6. The method as described in claim 4, characterized in that, The step of geofencing verification for the travel origin-destination (OD) segment includes: Based on a geographic information database, verify whether the start and end points of the travel OD segment are within the preset geofence of the transportation station, and / or verify whether the trajectory points within the travel OD segment match the preset transportation route. If the starting point of the travel OD segment is not located within the preset geofence, the ending point of the travel OD segment is not located within the preset geofence, or the trajectory points within the travel OD segment do not match the preset traffic route, then the geofence verification is determined to fail. If the starting point of the travel OD segment is located within the preset geofence, the ending point of the travel OD segment is located within the preset geofence, and the trajectory points within the travel OD segment match the preset traffic route, then the geofence verification is confirmed to be successful.

7. The method as described in claim 4, characterized in that, The step of updating the travel OD segment in response to the correction operation includes: In response to a time editing operation, update the start and end times of the travel OD segment according to the time specified in the time editing operation; or, In response to the cancellation command, the travel OD segment is reset, and the process returns to the step of determining the candidate alignment point that is spatiotemporally aligned with the target card swipe record among the various trajectory points of the signaling trajectory data corresponding to the target card swipe record, so as to update the travel OD segment.

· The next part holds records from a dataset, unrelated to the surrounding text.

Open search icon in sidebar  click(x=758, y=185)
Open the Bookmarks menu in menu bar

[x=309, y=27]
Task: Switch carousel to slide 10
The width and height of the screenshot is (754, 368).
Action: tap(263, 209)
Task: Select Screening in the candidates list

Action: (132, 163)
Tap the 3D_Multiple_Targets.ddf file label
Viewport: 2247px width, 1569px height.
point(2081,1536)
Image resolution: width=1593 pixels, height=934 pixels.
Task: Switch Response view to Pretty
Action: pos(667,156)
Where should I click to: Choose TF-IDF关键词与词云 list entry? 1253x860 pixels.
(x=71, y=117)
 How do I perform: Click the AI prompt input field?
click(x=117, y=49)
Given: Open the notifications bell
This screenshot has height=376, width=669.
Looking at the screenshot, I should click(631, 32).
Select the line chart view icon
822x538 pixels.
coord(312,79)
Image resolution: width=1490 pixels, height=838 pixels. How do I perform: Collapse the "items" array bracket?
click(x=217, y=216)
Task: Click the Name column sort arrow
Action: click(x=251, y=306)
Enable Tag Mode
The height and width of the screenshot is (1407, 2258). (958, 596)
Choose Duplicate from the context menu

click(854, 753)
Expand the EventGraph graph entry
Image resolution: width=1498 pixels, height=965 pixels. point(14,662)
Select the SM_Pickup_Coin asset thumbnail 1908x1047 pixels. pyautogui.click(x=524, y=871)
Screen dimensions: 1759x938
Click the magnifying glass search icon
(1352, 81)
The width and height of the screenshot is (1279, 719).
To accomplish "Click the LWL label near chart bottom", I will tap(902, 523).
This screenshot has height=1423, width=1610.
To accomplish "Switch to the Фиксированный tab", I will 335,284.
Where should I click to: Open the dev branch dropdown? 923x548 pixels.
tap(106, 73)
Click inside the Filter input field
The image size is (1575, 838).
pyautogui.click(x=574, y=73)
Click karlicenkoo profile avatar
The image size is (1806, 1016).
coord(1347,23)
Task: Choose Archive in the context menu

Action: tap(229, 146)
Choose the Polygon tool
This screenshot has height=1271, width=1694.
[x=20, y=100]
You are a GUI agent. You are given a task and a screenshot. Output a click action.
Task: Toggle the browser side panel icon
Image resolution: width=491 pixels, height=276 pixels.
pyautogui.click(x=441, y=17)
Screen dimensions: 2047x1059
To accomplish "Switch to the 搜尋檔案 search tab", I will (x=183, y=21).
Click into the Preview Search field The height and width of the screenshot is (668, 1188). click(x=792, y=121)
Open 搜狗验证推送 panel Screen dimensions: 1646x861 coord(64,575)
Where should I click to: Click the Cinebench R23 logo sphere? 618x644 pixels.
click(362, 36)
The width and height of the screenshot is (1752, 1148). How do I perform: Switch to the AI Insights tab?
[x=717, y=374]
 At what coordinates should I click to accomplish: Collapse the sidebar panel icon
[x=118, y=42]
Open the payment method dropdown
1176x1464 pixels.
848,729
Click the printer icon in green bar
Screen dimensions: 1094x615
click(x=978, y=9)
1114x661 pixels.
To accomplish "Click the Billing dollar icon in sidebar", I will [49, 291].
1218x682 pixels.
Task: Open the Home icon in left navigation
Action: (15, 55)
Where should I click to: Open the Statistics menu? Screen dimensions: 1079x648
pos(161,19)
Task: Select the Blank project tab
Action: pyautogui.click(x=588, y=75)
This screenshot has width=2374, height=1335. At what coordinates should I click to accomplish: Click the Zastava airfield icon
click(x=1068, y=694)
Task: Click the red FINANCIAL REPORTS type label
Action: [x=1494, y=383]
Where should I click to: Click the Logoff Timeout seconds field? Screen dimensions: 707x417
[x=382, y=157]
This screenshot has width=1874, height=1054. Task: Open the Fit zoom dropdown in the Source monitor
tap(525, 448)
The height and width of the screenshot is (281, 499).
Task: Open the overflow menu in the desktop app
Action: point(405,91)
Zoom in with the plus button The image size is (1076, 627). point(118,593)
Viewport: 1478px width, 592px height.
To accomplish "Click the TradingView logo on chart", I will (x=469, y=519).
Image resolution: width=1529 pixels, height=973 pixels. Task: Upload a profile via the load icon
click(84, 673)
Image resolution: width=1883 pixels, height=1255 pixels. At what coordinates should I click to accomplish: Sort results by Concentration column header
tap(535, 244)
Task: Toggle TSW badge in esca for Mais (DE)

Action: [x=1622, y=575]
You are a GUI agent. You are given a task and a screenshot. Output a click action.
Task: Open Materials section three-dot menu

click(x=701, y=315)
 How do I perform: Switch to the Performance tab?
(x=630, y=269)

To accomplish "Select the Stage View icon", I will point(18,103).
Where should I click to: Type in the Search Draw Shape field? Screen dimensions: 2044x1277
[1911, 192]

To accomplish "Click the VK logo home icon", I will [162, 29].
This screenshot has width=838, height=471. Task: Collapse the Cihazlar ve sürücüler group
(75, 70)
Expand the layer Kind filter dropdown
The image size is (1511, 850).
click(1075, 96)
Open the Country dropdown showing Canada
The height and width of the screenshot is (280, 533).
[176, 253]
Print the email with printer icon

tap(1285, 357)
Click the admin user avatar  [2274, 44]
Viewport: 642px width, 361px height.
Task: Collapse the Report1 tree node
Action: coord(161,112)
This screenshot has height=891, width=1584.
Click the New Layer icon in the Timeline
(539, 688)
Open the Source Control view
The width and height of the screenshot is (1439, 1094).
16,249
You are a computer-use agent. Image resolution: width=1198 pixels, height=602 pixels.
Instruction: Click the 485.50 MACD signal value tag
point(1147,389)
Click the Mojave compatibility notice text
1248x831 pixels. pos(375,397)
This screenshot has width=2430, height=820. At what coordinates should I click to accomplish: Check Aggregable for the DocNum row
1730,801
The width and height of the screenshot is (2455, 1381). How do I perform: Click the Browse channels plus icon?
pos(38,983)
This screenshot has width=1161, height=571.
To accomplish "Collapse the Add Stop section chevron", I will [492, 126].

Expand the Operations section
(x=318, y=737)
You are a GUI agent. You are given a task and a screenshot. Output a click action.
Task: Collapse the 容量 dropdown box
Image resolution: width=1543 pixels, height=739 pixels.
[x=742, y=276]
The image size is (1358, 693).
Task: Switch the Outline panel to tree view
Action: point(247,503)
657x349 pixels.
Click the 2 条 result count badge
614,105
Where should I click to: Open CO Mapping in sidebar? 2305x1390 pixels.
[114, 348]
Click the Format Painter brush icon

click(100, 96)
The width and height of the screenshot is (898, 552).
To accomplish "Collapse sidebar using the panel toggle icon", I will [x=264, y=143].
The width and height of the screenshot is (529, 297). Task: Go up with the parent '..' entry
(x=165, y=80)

8. The method as described in claim 1, characterized in that, The step of determining a spatiotemporally continuous target OD segment among multiple travel OD segments of the same user includes: Determine the time sequence of multiple travel OD segments for the same user, and calculate the time interval and spatial distance between two adjacent travel OD segments; If the time interval is less than a preset time threshold and the spatial distance is less than a preset distance threshold, then two adjacent travel OD segments are determined to be spatiotemporally continuous target OD segments.

9. The method according to any one of claims 1 to 8, characterized in that, Before the step of determining, in response to the selection operation of at least one target card swipe record in the annotation task set, a candidate alignment point that is spatiotemporally aligned with the target card swipe record is determined from each trajectory point of the signaling trajectory data corresponding to the target card swipe record, the method further includes: Acquire NFC-SIM card swipe records and corresponding signaling trajectory data for different users; wherein, the NFC-SIM card swipe records include timestamps and swipe type identifiers; From the NFC-SIM card swipe records, determine the swipe records with the swipe type identifier as travel type, and form basic data units based on the swipe records of travel type and the corresponding signaling trajectory data; In response to the task creation instruction, a preset number of card swipe records are randomly selected from the basic data unit to generate a labeled task set.